| Problem statement |
Please restate each entry exactly, without skipping any.

### Dataset entries ###

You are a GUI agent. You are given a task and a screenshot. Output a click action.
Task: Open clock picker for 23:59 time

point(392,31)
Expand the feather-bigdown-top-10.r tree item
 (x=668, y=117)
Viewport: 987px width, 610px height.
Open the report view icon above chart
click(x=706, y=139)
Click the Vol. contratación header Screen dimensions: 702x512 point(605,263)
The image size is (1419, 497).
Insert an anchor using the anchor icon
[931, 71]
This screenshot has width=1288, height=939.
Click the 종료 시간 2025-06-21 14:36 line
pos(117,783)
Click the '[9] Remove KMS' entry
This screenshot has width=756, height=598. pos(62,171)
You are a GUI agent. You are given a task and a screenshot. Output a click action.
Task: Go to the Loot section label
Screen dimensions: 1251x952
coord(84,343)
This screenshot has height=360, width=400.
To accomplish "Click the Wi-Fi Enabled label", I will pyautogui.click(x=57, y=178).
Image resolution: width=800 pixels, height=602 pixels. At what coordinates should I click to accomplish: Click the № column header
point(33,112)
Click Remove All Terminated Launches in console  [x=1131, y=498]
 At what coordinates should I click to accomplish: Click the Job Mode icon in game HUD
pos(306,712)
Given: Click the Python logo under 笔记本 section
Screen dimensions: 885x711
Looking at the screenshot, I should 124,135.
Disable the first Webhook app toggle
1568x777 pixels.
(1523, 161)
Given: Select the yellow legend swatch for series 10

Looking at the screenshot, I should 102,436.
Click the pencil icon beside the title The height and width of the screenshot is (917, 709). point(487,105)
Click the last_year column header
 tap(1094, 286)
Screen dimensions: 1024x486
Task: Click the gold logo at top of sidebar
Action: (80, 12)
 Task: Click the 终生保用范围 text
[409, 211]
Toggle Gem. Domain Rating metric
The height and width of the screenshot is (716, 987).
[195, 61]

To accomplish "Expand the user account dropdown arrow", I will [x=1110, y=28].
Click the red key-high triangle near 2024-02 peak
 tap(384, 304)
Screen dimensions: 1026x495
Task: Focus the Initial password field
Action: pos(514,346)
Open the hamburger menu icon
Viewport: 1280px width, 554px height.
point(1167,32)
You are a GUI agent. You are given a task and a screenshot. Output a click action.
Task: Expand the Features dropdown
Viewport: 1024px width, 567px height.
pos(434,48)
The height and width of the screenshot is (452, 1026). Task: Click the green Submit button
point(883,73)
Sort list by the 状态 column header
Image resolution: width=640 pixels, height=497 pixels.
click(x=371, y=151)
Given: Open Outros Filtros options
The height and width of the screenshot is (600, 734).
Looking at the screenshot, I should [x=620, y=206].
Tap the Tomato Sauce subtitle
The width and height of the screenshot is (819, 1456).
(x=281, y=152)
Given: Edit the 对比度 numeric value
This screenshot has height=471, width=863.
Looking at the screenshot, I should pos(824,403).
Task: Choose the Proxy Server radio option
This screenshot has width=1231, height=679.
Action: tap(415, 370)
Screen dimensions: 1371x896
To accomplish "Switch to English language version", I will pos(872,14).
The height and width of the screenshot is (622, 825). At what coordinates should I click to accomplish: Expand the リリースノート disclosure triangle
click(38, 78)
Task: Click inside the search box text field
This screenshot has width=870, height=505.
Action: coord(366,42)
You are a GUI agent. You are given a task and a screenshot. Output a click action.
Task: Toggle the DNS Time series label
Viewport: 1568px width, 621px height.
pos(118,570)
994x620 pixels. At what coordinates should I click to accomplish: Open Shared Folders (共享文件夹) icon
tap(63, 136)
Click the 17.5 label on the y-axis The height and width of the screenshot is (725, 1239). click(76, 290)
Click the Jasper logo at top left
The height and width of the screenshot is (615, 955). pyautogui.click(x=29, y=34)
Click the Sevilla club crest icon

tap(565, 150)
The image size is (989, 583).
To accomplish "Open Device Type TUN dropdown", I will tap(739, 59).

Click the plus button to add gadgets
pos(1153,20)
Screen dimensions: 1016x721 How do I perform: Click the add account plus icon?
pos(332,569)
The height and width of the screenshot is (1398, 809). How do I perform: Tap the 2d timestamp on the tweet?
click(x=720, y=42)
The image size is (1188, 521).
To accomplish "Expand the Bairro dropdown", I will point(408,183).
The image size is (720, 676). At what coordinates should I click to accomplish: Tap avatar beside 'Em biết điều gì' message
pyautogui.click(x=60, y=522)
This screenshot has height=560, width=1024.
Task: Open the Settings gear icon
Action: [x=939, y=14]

###

| Output |
You are a GUI agent. You are given a task and a screenshot. Output a click action.
Task: Open clock picker for 23:59 time

point(392,31)
Expand the feather-bigdown-top-10.r tree item
 (x=668, y=117)
Viewport: 987px width, 610px height.
Open the report view icon above chart
click(x=706, y=139)
Click the Vol. contratación header Screen dimensions: 702x512 point(605,263)
The image size is (1419, 497).
Insert an anchor using the anchor icon
[931, 71]
This screenshot has width=1288, height=939.
Click the 종료 시간 2025-06-21 14:36 line
pos(117,783)
Click the '[9] Remove KMS' entry
This screenshot has width=756, height=598. pos(62,171)
You are a GUI agent. You are given a task and a screenshot. Output a click action.
Task: Go to the Loot section label
Screen dimensions: 1251x952
coord(84,343)
This screenshot has height=360, width=400.
To accomplish "Click the Wi-Fi Enabled label", I will pyautogui.click(x=57, y=178).
Image resolution: width=800 pixels, height=602 pixels. At what coordinates should I click to accomplish: Click the № column header
point(33,112)
Click Remove All Terminated Launches in console  [x=1131, y=498]
 At what coordinates should I click to accomplish: Click the Job Mode icon in game HUD
pos(306,712)
Given: Click the Python logo under 笔记本 section
Screen dimensions: 885x711
Looking at the screenshot, I should 124,135.
Disable the first Webhook app toggle
1568x777 pixels.
(1523, 161)
Given: Select the yellow legend swatch for series 10

Looking at the screenshot, I should 102,436.
Click the pencil icon beside the title The height and width of the screenshot is (917, 709). point(487,105)
Click the last_year column header
 tap(1094, 286)
Screen dimensions: 1024x486
Task: Click the gold logo at top of sidebar
Action: (80, 12)
 Task: Click the 终生保用范围 text
[409, 211]
Toggle Gem. Domain Rating metric
The height and width of the screenshot is (716, 987).
[195, 61]

To accomplish "Expand the user account dropdown arrow", I will [x=1110, y=28].
Click the red key-high triangle near 2024-02 peak
 tap(384, 304)
Screen dimensions: 1026x495
Task: Focus the Initial password field
Action: pos(514,346)
Open the hamburger menu icon
Viewport: 1280px width, 554px height.
point(1167,32)
You are a GUI agent. You are given a task and a screenshot. Output a click action.
Task: Expand the Features dropdown
Viewport: 1024px width, 567px height.
pos(434,48)
The height and width of the screenshot is (452, 1026). Task: Click the green Submit button
point(883,73)
Sort list by the 状态 column header
Image resolution: width=640 pixels, height=497 pixels.
click(x=371, y=151)
Given: Open Outros Filtros options
The height and width of the screenshot is (600, 734).
Looking at the screenshot, I should [x=620, y=206].
Tap the Tomato Sauce subtitle
The width and height of the screenshot is (819, 1456).
(x=281, y=152)
Given: Edit the 对比度 numeric value
This screenshot has height=471, width=863.
Looking at the screenshot, I should pos(824,403).
Task: Choose the Proxy Server radio option
This screenshot has width=1231, height=679.
Action: tap(415, 370)
Screen dimensions: 1371x896
To accomplish "Switch to English language version", I will pos(872,14).
The height and width of the screenshot is (622, 825). At what coordinates should I click to accomplish: Expand the リリースノート disclosure triangle
click(38, 78)
Task: Click inside the search box text field
This screenshot has width=870, height=505.
Action: coord(366,42)
You are a GUI agent. You are given a task and a screenshot. Output a click action.
Task: Toggle the DNS Time series label
Viewport: 1568px width, 621px height.
pos(118,570)
994x620 pixels. At what coordinates should I click to accomplish: Open Shared Folders (共享文件夹) icon
tap(63, 136)
Click the 17.5 label on the y-axis The height and width of the screenshot is (725, 1239). click(76, 290)
Click the Jasper logo at top left
The height and width of the screenshot is (615, 955). pyautogui.click(x=29, y=34)
Click the Sevilla club crest icon

tap(565, 150)
The image size is (989, 583).
To accomplish "Open Device Type TUN dropdown", I will tap(739, 59).

Click the plus button to add gadgets
pos(1153,20)
Screen dimensions: 1016x721 How do I perform: Click the add account plus icon?
pos(332,569)
The height and width of the screenshot is (1398, 809). How do I perform: Tap the 2d timestamp on the tweet?
click(x=720, y=42)
The image size is (1188, 521).
To accomplish "Expand the Bairro dropdown", I will point(408,183).
The image size is (720, 676). At what coordinates should I click to accomplish: Tap avatar beside 'Em biết điều gì' message
pyautogui.click(x=60, y=522)
This screenshot has height=560, width=1024.
Task: Open the Settings gear icon
Action: [x=939, y=14]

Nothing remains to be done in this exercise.